━━━━━ Records shown ━━━━━

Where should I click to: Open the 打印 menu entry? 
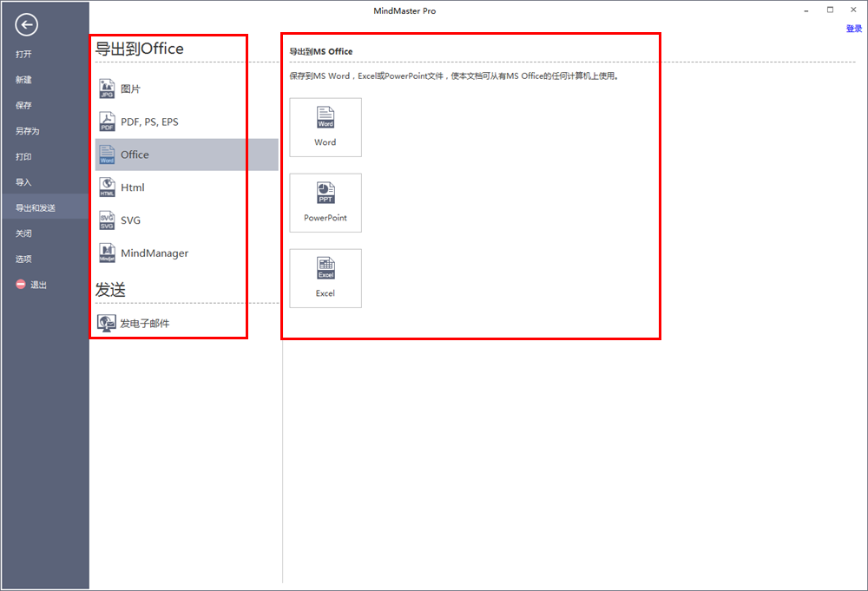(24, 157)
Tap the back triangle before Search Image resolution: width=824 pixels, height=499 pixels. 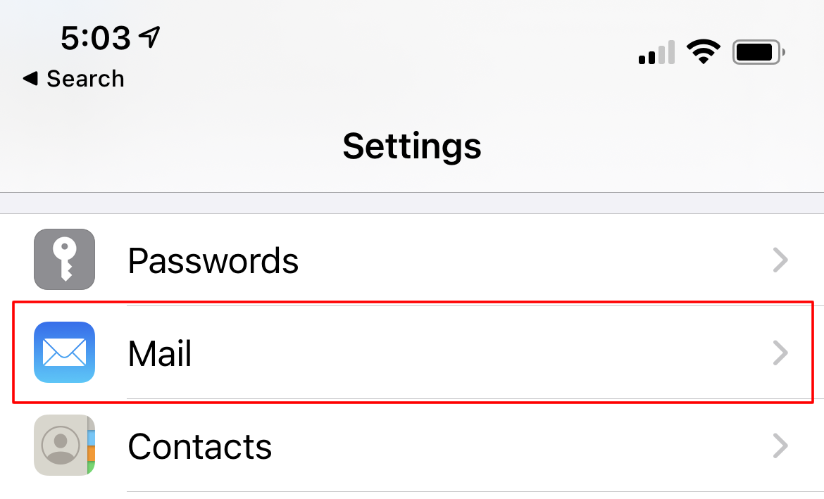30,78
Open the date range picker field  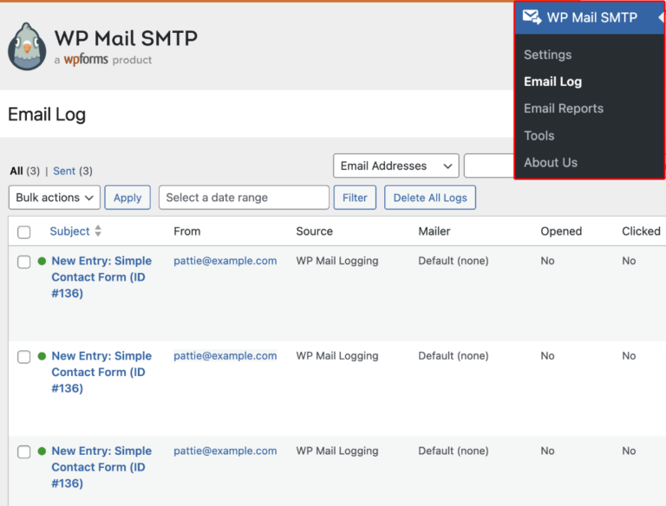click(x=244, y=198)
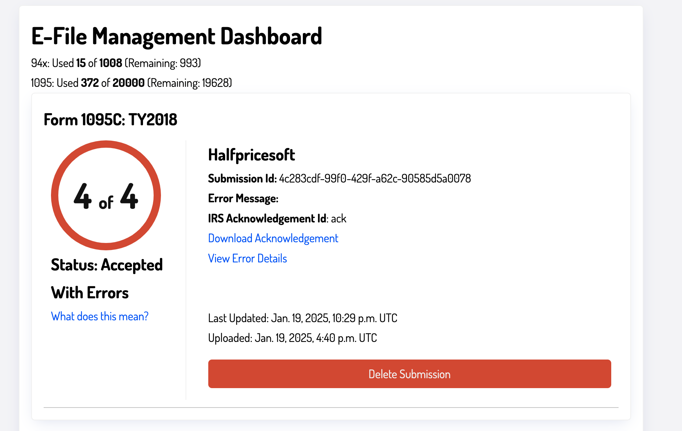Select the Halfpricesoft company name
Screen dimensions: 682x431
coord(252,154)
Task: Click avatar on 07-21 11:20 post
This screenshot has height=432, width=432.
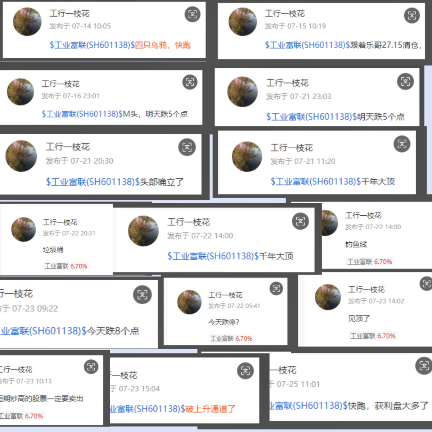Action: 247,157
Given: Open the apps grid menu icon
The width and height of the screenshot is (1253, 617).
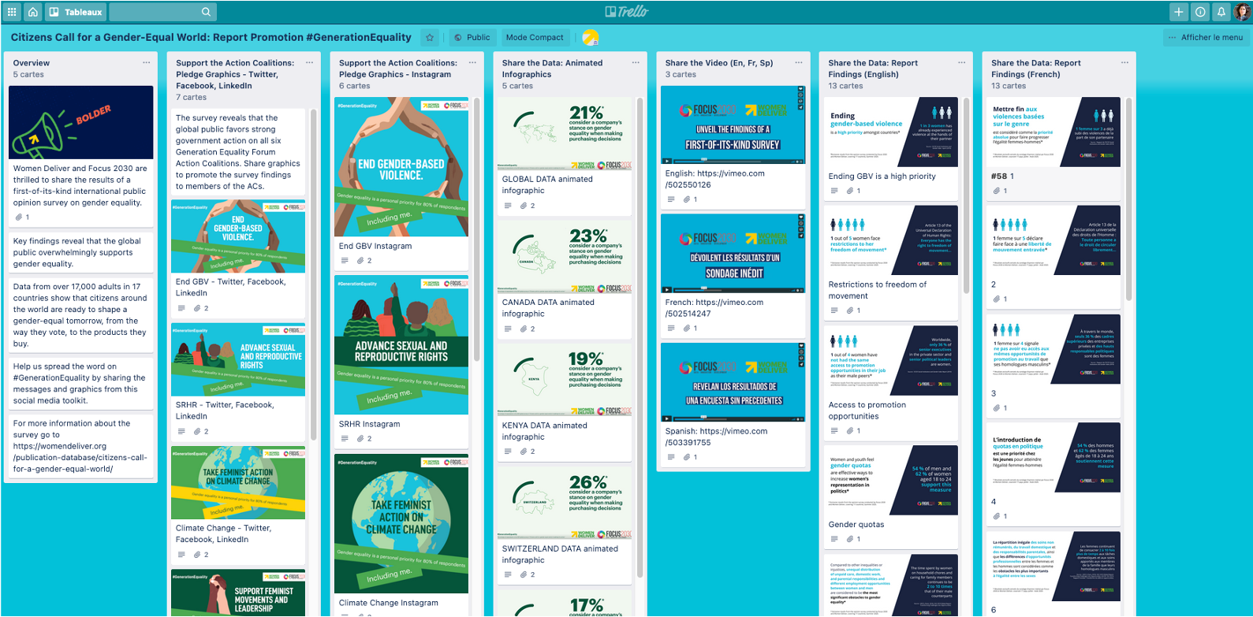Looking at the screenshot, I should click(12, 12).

━━━━━
━━━━━ Records shown ━━━━━

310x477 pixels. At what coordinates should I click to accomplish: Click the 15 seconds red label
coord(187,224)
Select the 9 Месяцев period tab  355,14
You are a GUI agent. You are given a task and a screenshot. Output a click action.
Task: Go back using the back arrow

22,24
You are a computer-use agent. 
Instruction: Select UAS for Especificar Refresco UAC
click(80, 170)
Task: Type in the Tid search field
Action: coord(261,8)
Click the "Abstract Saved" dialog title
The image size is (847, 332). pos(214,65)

━━━━━

◆ **Exercise brief**
Answer with a single number: the count of lines in the entries that hold the word "agent".

◆ **Result**
2